Top of Source data

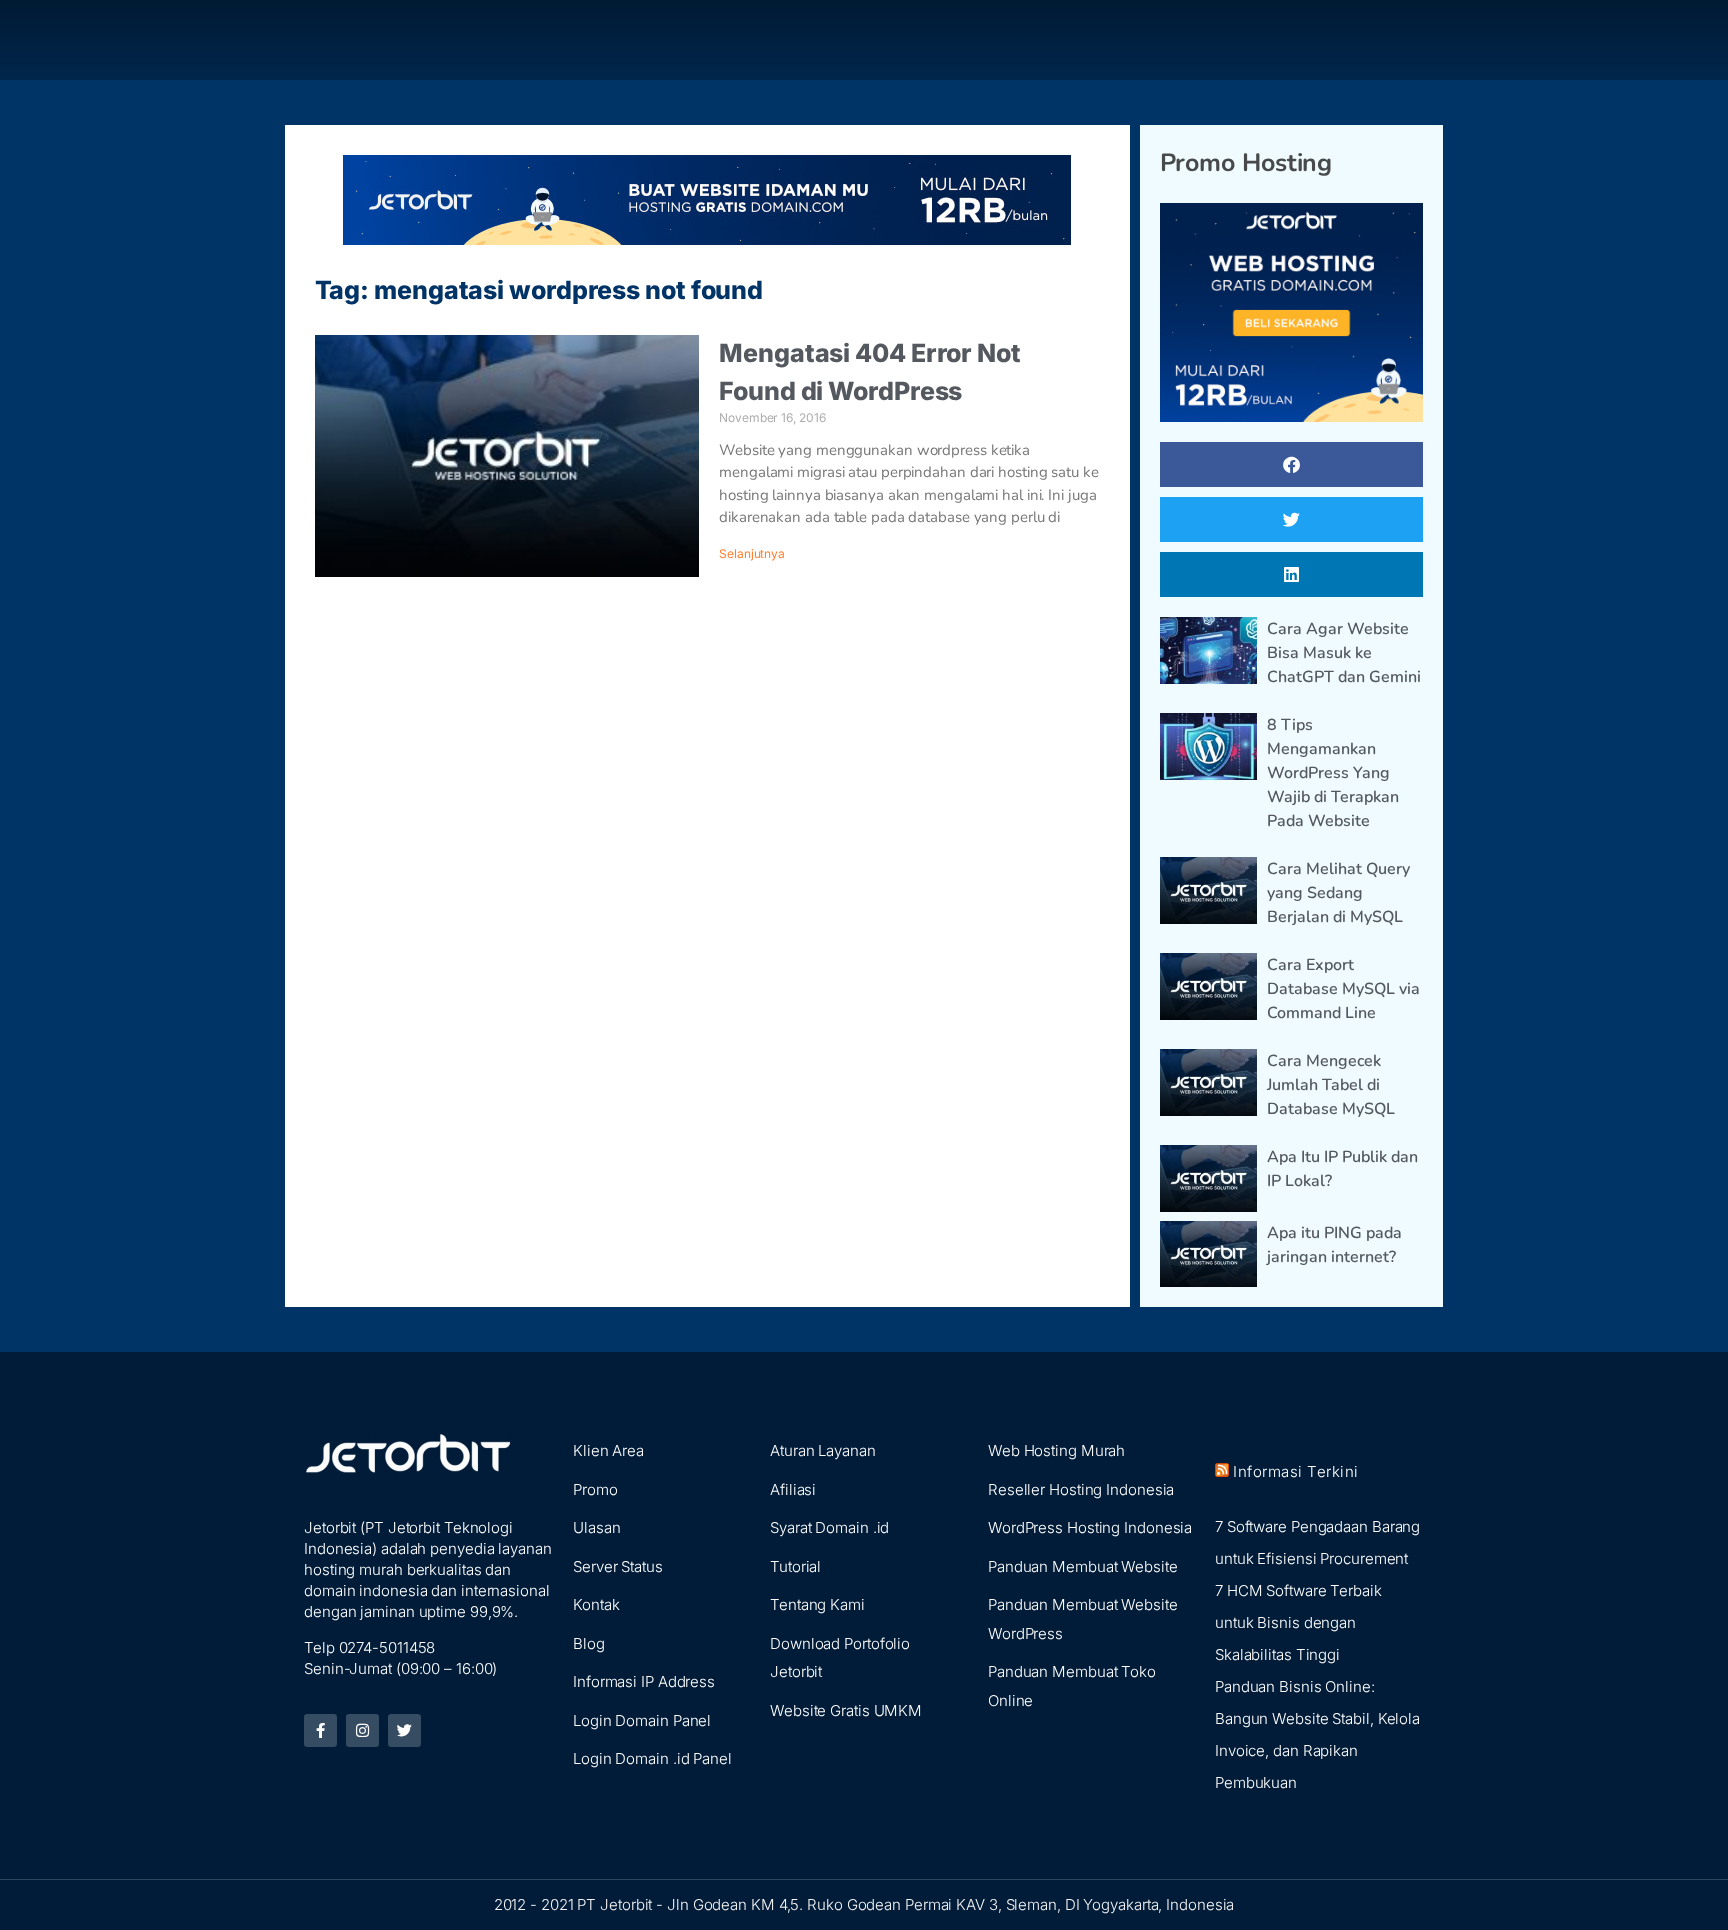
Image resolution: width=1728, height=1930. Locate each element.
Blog (589, 1643)
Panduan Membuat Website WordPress (1083, 1619)
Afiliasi (793, 1489)
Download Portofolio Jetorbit (840, 1658)
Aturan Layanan (823, 1450)
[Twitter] (404, 1730)
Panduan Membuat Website (1083, 1566)
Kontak (596, 1604)
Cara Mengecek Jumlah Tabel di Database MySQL (1331, 1085)
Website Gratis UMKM (846, 1710)
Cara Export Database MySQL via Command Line (1343, 989)
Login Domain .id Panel (652, 1758)
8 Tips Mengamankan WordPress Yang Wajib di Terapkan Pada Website (1333, 773)
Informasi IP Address (644, 1681)
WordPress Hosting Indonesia (1090, 1527)
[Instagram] (362, 1730)
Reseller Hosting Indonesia (1081, 1489)
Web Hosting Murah (1056, 1450)
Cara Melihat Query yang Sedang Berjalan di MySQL (1338, 893)
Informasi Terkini (1296, 1471)
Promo (595, 1489)
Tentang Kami (817, 1604)
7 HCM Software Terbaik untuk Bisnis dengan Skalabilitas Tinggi (1298, 1622)
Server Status (618, 1566)
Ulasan (596, 1527)
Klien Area (608, 1450)
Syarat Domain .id (829, 1527)
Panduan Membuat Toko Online (1072, 1686)
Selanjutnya (752, 553)
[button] (1292, 464)
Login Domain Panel (642, 1720)
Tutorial (795, 1566)
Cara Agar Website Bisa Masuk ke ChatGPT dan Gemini (1344, 653)
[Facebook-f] (320, 1730)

Bottom of Source data

- _Exercise brief_: The answer must consist solely of the lines from the first line of the data through the line containing "Panduan Membuat Website (1083, 1566)", inclusive, reproduced exactly and without pictures.

- _Answer to the problem_:
Image resolution: width=1728, height=1930. Locate each element.
Blog (589, 1643)
Panduan Membuat Website WordPress (1083, 1619)
Afiliasi (793, 1489)
Download Portofolio Jetorbit (840, 1658)
Aturan Layanan (823, 1450)
[Twitter] (404, 1730)
Panduan Membuat Website (1083, 1566)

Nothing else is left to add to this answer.